= Beginning of Section =
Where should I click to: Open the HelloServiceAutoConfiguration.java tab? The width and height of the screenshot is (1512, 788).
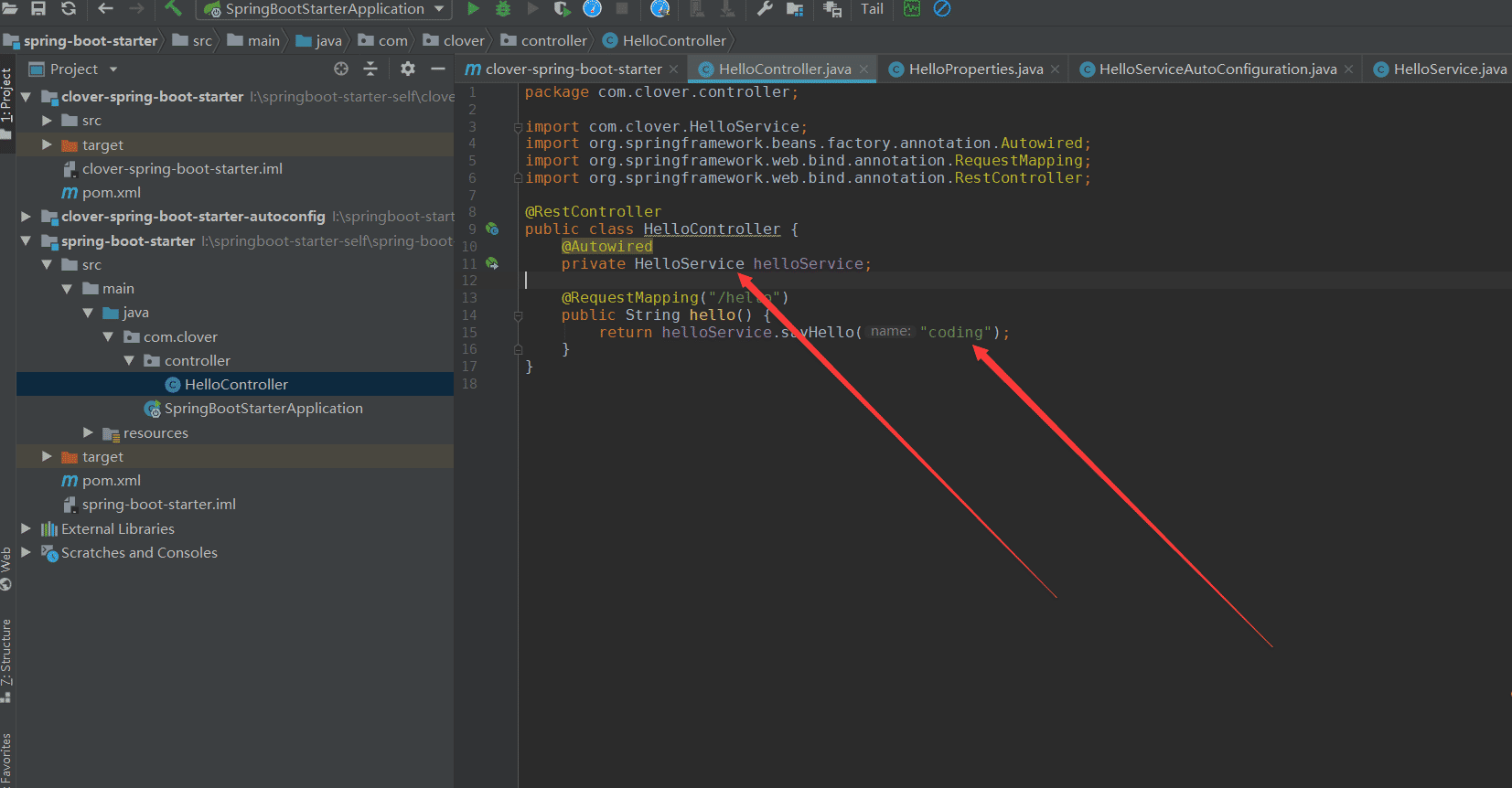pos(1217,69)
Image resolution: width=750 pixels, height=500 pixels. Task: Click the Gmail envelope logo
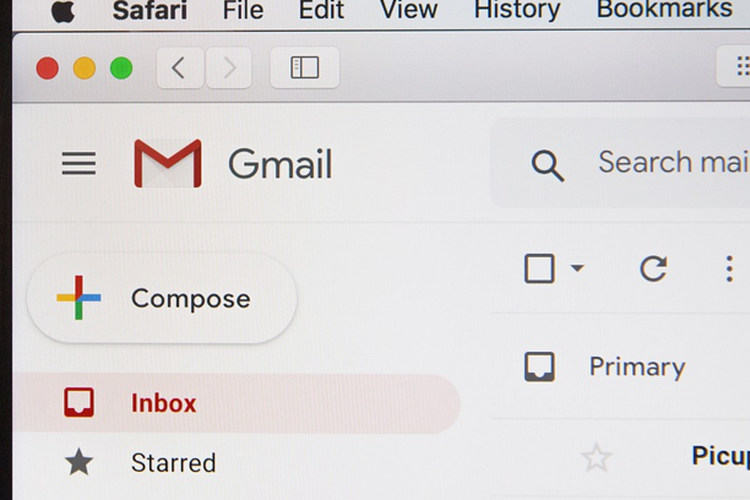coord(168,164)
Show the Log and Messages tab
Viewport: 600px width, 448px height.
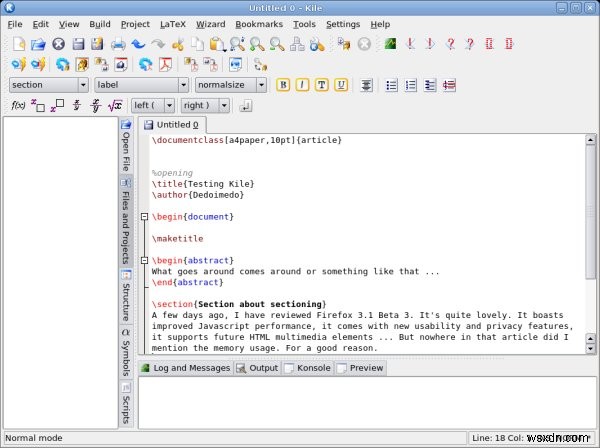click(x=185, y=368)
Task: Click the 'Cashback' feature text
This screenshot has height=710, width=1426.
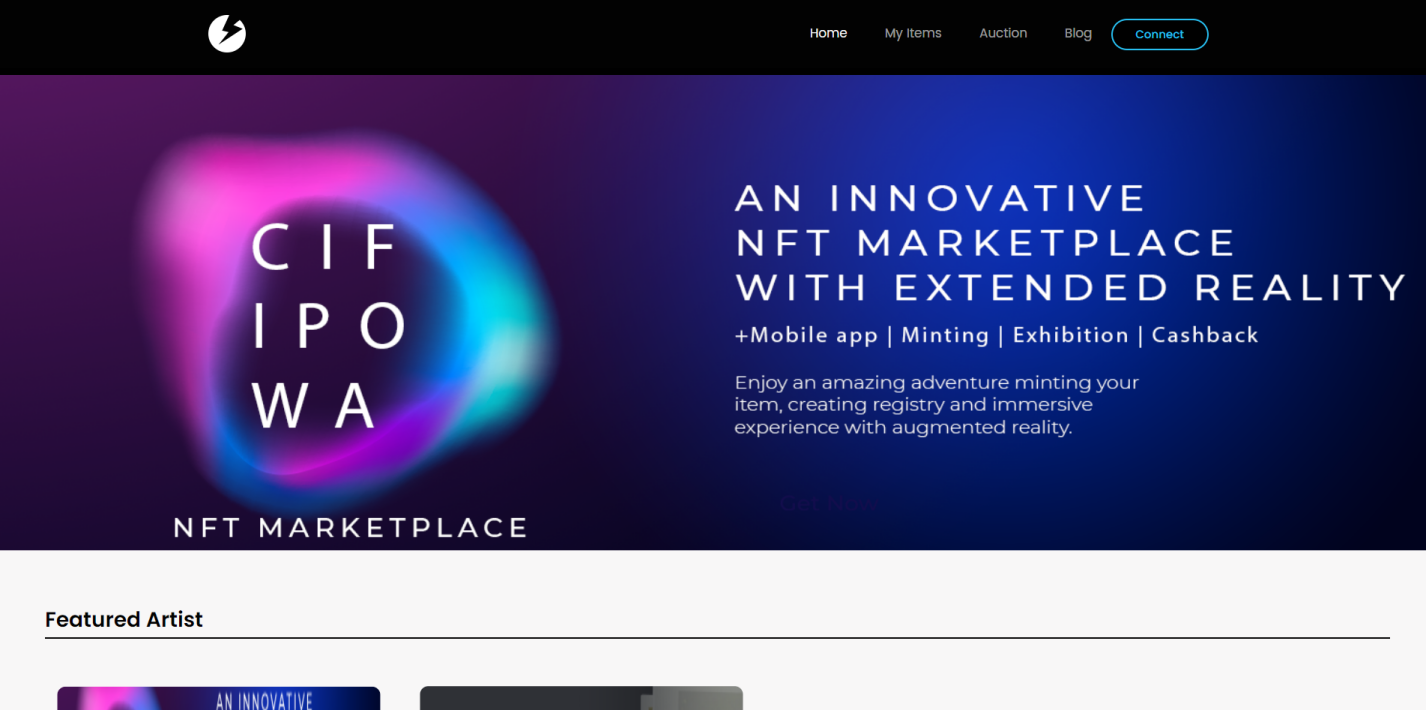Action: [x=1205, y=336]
= End of Section =
= Beginning of Section =
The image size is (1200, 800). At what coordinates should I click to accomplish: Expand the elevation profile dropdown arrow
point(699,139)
= End of Section =
▸ **About this exercise**
Lines wanted from the entries above: the one with "Image resolution: width=750", the one with "Task: Click the 'Cashback' feature text", and all lines between. Please copy them exactly, without the pictures and without anything else.

▸ **Result of this exercise**
Image resolution: width=750 pixels, height=500 pixels. Task: Click the Gmail envelope logo
coord(168,164)
Show the Log and Messages tab
Viewport: 600px width, 448px height.
click(x=185, y=368)
Task: Click the 'Cashback' feature text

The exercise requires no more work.